◆ Tasks to perform
**a.** Print the stretch from "Fifth Wheel RV" through "ROI, and/or transferable." in the fifth wheel RV efficiency post, keeping every word as it appears.
**b.** Answer these questions using the fifth wheel RV efficiency post.
(i) What make and model is the fifth wheel the writer moved into?
(ii) What material has the writer put in about half of the windows and in the roof vents?
(iii) What is the wattage of the space heater used in place of the furnace?
**c.** Write the next part of the fifth wheel RV efficiency post, picking up after its final sentence.

◆ Text excerpt

++++++++

Fifth Wheel RV Efficiency Mods
My wife and I moved into a 28' 2003 Keystone Cougar fifth wheel a couple months ago. Its been an interesting exercise in downsizing our living space and possessions. Energy usage is one area that likely didn't shrink compared to the house we were renting (at least per square foot). I would like to fix that. This trailer is kind of a stepping stone towards a different RV/tiny house/small regular house, so I'll be trying to keep the mods cheap, high ROI, and/or transferable.

So far I've put Reflectix in about half of the windows and in the roof vents. I can feel the reduced temperature on the back of the shade for one of the windows on the insulated vs uninsulated part. Reducing usage is the other main mod so far. I washed dishes with warm water in the house, now I mainly use just cold. I still need to work on getting my water usage down, though.

Now, on to some of the trailers specs and future plans. My ultimate goal is to be off the grid energy-wise, though this probably won't happen in this trailer, but in a future RV/tiny house/small regular house.

Part of this includes going propane-free, and is something I'm already doing/shooting towards. In this trailer, the furnace, 6 gallon water heater, and oven/stove all use propane. I've only used enough propane to test each of them. When it was cooler outside, a 1500w resistance space heater was used instead of the furnace (electric is included where we're staying, so I justify this by using the money saved to go towards mods to reduce the need for the space heater). The water heater has an electric mode that we've been using. The recovery rate on electric is about half of propane, which helps to reduce usage because when the shower goes cold, you either tough it out or call it good. ;) Stove is replaced by using the microwave or the toaster oven and hot plate we've purchased. I would like to find a more elegant solution than the toaster oven and hot plate, but other than a induction hot plate, we'll probably wait until we're in whatever dwelling we have in the future.

Heating and cooling are another area that I believe could be improved upon. The roof AC doesn't seem like the most efficient option, and the space heater we used for heat is definitely something that can only get better. I would like to use a heat pump for my cooling and most of my heating needs, but I'm not sure what my best option would be. A ~$1000 mini split would be nice, but I don't know how they would like travel. A portable AC seems like a good option, though from my research on here, they don't seem very reliable and its hard to find one with two vent hoses, most are just one. There are also roof mounted RV specific heat pumps, but reliability is an unknown.

++++++++

◆ Material
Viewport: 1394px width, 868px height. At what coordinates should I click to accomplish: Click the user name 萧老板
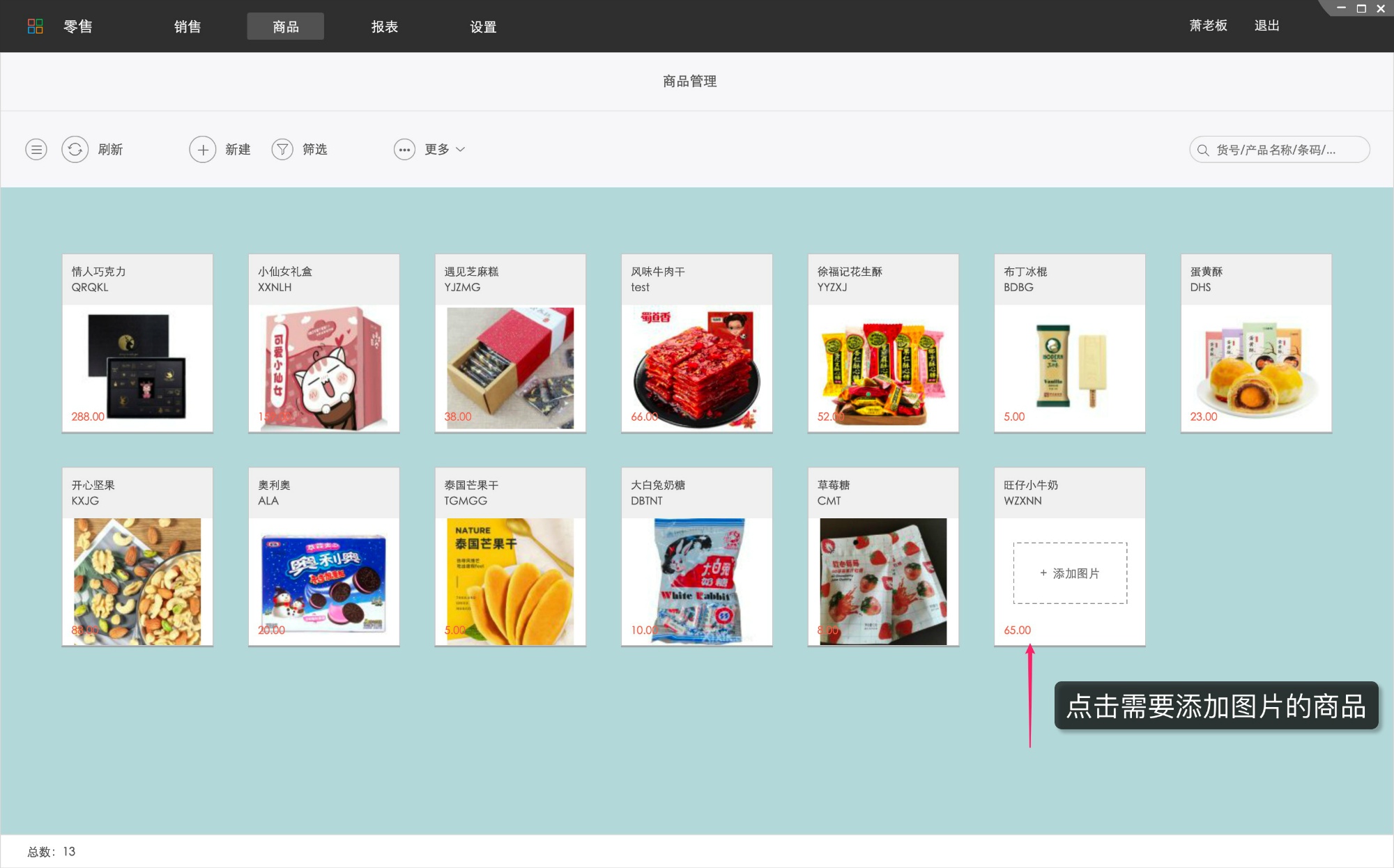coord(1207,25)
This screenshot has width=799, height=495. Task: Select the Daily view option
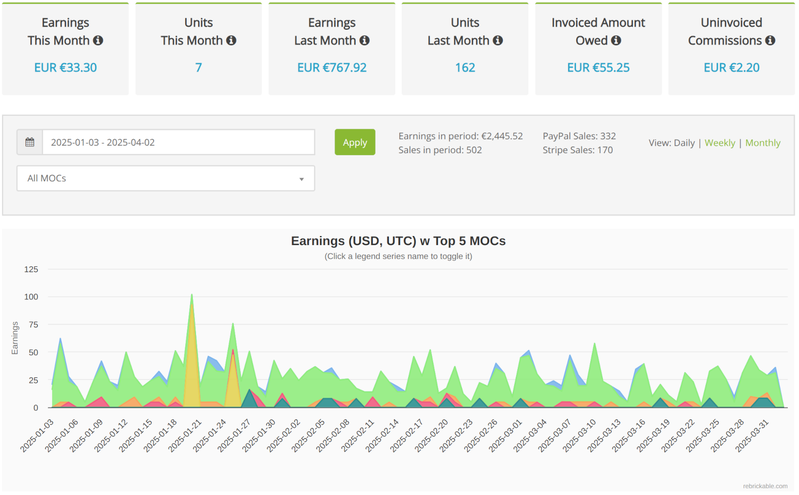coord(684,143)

++++++++

◆ Answers by task
**a.**
Fifth Wheel RV Efficiency Mods
My wife and I moved into a 28' 2003 Keystone Cougar fifth wheel a couple months ago. Its been an interesting exercise in downsizing our living space and possessions. Energy usage is one area that likely didn't shrink compared to the house we were renting (at least per square foot). I would like to fix that. This trailer is kind of a stepping stone towards a different RV/tiny house/small regular house, so I'll be trying to keep the mods cheap, high ROI, and/or transferable.

**b.**
(i) A Keystone Cougar (a 28' 2003 model).
(ii) Reflectix.
(iii) 1500w.

**c.**
The fridge can use either propane or electric. It is very inefficient, using 4-5kwh a day according to my kill-a-watt even though I only opened is maybe 6 times that day. Not only that, its also tiny inside. A dorm/apartment size fridge should be able to fit in its place, while at least doubling the space and likely using less than half the power. The fridge is right next to the water heater. I would like to use the fridge to preheat the water heater's input line. I've seen discussion on doing this, but not much on how to actually do it.

This trailer has a 30A power hookup. Normally its fine, until the AC is running, the water heater is on, and the microwave is on, tripping the main breaker. I've considered converting to 50A to make it possible to use a tankless water heater, but I think that's more than I want to do to this trailer. I would like to get a surge protector for the trailer, some even display power usage, which would help me track how much mods help.

That's all for now. I'll post more later and add pics when my post count is high enough. My biggest question right now is what kind of heat pump I should look into getting. Thanks.

Daox 05-08-15 06:47 PM

I'm glad to see a post on this.

It sounds like there is quite a bit of room for improvement, that is good.

Also, I upped your post count so you should be able to post links and pictures.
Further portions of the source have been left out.